La casa de mi abuela por la mañana, ella aplaudiendo para hacer los testales de las tortillas de nixtamal y el olor del café de olla en la estufa es uno de los recuerdos de mi infancia. Fueron muchas las veces que estuve en aquella cocina en la mañana, pocas veces he vuelto a percibir el aroma de aquel café hirviente. El café soluble suplantó al de olla.
            Mis padres, en especial mi madre, son cafeteros. En mi casa, desde que recuerdo nunca faltó un frasco de café soluble; ella prefiere el Dolca. En mi infancia me decían que no tomará porque no era bueno para los niños, mi abuela me decía que se hacía uno prieto; la reproducción de los prejuicios, pero ese es tema para otro post. Una que otra vez llegué a probar el café y aunque no lo probé sin azúcar, nunca nunca me gusto, me parecía demasiado amargo, una vez escupí el trago que me convidó mi mamá en una maceta (sobra decir que el hecho de haber durado más tiempo con el trago en la boca para escupirlo me hizo saborear más su amargor).
            Ni en mi adolescencia llegó a gustarme el café. Cierto es que tuve en mi casa siempre un frasco pequeño, pero más por las visitas que pudiese hacer mi madre que por gusto. Ahora mi gusto, que raya en el vicio, parece salido de la nada, durante más de la mitad de mi vida nunca tuve un interés particular por el café. Ni siquiera cuando empecé mis pretensiones escriturales.
            Mi gusto por el café en mucha parte se lo debo a Enrique Servín, fue en los cafés donde empezamos a reunirnos a platicar y mientras iba aprendiendo a tomar café (negro y sin azúcar) mi amistad con él creció. Desde hace unos seis o siete años nos hemos reunido en cafés.  En parte por ello le agarré el gusto.

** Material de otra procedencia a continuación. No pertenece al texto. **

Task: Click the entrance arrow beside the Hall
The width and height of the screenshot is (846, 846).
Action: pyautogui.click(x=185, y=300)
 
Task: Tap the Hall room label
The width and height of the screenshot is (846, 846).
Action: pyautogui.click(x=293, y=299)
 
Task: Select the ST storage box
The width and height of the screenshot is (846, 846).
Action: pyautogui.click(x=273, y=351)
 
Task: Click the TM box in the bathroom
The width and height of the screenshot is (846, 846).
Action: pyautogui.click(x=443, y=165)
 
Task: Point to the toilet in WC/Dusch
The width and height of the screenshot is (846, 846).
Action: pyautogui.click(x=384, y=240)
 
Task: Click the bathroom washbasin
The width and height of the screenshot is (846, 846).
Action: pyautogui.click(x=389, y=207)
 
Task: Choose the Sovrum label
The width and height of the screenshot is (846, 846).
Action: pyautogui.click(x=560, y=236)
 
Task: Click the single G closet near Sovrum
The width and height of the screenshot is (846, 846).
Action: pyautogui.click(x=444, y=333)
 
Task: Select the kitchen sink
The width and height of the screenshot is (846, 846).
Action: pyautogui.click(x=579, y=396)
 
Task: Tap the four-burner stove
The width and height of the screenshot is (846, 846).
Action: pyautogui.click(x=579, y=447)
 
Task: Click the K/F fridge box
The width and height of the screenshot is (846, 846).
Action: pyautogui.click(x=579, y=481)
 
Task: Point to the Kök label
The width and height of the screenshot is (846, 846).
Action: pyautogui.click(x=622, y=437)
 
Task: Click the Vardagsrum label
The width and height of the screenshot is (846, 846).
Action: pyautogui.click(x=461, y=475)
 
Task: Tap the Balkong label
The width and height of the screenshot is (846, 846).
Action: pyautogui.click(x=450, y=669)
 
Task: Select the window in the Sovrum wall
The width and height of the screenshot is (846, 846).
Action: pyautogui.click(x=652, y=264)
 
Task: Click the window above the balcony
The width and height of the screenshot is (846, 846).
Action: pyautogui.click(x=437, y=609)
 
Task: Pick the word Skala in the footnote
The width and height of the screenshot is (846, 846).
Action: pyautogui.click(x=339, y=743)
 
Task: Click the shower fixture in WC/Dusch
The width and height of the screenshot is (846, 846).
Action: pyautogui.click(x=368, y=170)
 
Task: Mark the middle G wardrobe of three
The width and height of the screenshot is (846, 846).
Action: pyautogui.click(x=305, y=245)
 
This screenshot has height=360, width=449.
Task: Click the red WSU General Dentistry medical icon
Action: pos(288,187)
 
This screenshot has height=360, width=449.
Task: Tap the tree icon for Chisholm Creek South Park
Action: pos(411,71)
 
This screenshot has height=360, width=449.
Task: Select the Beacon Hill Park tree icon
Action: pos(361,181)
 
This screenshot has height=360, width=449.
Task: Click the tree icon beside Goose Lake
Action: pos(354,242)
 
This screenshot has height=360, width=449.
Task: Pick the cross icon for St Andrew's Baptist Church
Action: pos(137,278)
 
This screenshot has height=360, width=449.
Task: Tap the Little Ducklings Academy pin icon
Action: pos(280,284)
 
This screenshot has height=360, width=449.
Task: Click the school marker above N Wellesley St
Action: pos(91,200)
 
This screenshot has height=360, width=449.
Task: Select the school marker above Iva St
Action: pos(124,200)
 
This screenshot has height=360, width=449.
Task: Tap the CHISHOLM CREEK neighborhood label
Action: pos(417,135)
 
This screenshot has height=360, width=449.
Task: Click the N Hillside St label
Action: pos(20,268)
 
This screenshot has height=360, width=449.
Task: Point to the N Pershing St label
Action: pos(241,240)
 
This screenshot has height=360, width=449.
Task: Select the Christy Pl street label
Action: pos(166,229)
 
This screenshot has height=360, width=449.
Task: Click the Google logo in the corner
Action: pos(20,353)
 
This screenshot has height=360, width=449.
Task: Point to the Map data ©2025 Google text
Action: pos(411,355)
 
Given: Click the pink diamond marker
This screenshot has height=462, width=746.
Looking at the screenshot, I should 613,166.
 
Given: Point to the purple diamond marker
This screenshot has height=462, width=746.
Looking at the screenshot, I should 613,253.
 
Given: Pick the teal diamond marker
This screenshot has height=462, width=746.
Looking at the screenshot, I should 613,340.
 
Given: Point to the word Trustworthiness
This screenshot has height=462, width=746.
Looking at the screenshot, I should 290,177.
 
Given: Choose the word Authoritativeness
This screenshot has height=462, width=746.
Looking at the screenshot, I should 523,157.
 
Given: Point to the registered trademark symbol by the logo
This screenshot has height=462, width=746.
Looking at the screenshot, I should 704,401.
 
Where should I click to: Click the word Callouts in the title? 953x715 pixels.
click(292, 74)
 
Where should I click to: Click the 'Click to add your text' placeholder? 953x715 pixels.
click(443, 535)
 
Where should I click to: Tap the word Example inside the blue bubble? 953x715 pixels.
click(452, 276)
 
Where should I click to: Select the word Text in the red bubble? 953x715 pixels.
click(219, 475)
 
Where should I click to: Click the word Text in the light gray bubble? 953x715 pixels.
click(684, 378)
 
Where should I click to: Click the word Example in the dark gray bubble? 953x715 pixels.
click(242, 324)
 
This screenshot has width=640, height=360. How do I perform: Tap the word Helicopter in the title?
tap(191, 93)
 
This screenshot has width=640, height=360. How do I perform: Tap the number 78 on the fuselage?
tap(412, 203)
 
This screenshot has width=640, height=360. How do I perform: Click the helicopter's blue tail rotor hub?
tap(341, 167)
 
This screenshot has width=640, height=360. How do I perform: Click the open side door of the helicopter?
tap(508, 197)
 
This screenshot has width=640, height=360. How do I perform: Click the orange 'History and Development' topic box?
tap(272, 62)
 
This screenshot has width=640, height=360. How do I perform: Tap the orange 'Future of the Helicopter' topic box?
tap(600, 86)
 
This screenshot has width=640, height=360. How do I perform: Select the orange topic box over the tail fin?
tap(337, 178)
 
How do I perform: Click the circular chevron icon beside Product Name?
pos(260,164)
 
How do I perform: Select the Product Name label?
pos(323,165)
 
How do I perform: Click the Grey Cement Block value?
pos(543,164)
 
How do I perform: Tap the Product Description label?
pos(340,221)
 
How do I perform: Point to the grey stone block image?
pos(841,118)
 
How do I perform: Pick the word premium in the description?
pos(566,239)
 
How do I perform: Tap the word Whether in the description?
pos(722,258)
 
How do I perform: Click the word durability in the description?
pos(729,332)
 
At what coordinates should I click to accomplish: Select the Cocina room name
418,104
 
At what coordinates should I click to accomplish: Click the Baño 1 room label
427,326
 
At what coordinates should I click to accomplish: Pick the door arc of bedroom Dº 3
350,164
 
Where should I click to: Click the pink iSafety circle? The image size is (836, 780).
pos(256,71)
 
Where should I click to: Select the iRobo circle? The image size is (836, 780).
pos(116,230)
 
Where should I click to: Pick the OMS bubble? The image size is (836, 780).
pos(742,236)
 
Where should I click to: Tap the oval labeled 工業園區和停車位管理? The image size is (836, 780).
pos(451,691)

            Pero de ser cafetero de ocasión pasé a ser cafetero diario. No me gusta el café soluble, además del sabor mediocre no soporto su acidez en el estomago. Probar un café caliente en la mañana es uno de los placeres de esta vida. Para trabajar o pensar no hay como el efecto de la cafeína en el organismo. El café se ha amoldado a la perfección con mis entretenimientos de lecturas varias de escrituras varias.
            Cierto es que la historia del café apasionante, los matorrales en los montes etíopes, en los escarpados de la península arábica, su difusión por Eurasia de la mano del islam, la prohibición del  Urbano VIII de consumirlo, los cafés de la ilustración en Francia, etc.; pero es apasionante al igual que los principales productos de nuestras mesas: el té, el tomate, el arroz, el maíz.
            Espero que al leerme tengan una humeante y fragante taza de café en la mano, o que al menos, cuando bebas una taza recuerdes este post. Aquello será como si estuviésemos en un café una tarde, platicando de literatura o de cualquier minucia de esto que llamamos vida.